Some 99.8% of the world’s diamonds come from conflict-free sources, according the Kimberley Process, the international initiative tasked with cleaning up the global diamond mining trade, though other sources believe the figure to be considerably lower, the report said.
Even the KP admits there are still several areas — typically in central and western Africa — where blood diamonds remain an issue.
2015-founded Everledger and similar firms have password protected more than 2 million diamonds worldwide via blockchain, according to public data.
James Mitchell, chief strategy officer at Tencent, said the company’s technologies add value for consumers and can lower business risks across the entire sector.
According to Brilliant Earth, in just the past two decades, seven African countries have endured brutal civil conflicts fueled by diamonds: Sierra Leone, Liberia, Angola, the Republic of Congo, Côte d’Ivoire, the Central African Republic, and the Democratic Republic of Congo.

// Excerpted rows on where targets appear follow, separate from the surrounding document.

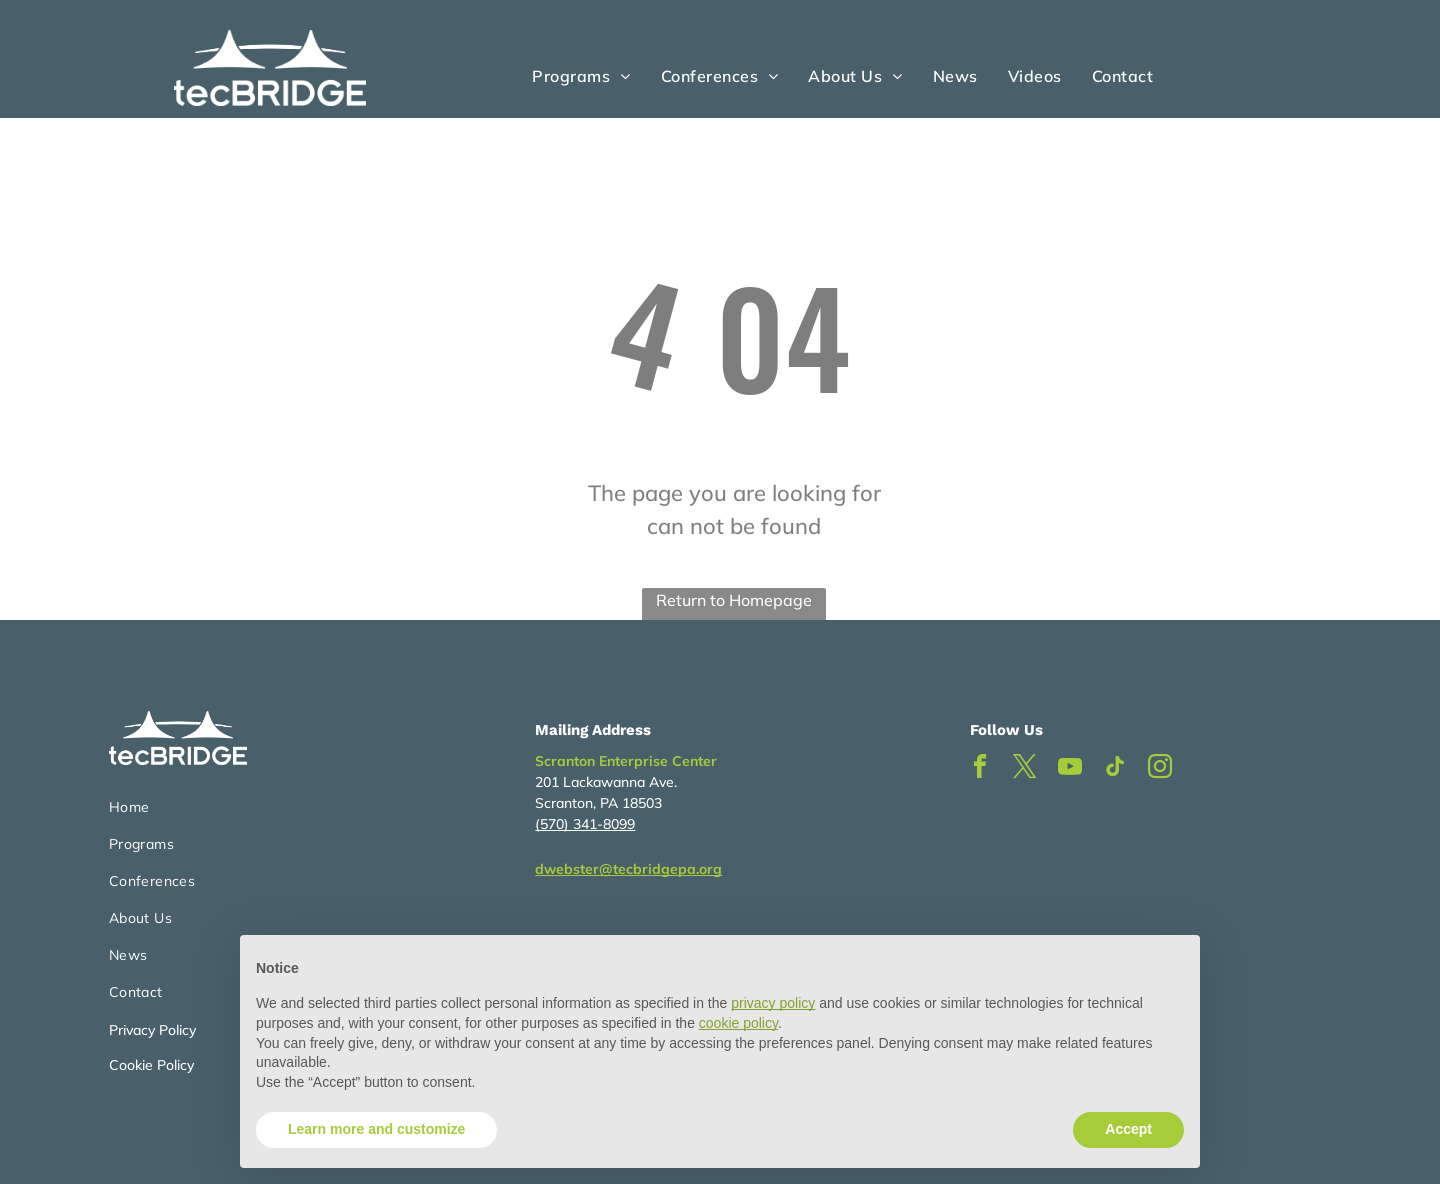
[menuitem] (581, 76)
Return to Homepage (734, 600)
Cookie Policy (151, 1065)
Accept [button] (1128, 1129)
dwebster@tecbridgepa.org (628, 869)
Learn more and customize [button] (376, 1129)
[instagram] (1160, 769)
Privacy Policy (152, 1030)
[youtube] (1070, 769)
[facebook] (980, 769)
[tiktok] (1115, 769)
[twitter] (1025, 769)
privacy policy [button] (773, 1003)
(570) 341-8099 (585, 824)
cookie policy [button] (738, 1023)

Diamonds intensify civil wars by financing militaries and rebel militias.
Rival groups also fight with each other to control diamond-rich territory. The tragic result is bloodshed, loss of life, and shocking human rights abuses — from rape to the use of child soldiers.
In 2013, a civil war erupted in the Central African Republic, with both sides fighting over the country’s diamond resources, Brilliant Earth reported.
Thousands of people have died and more than a million have been displaced. In addition, past wars fueled by diamonds have taken about 3.7 million lives.
Millions of people are still dealing with the consequences of these wars: friends and family members lost, lives shattered, and physical and emotional scars that will last generations.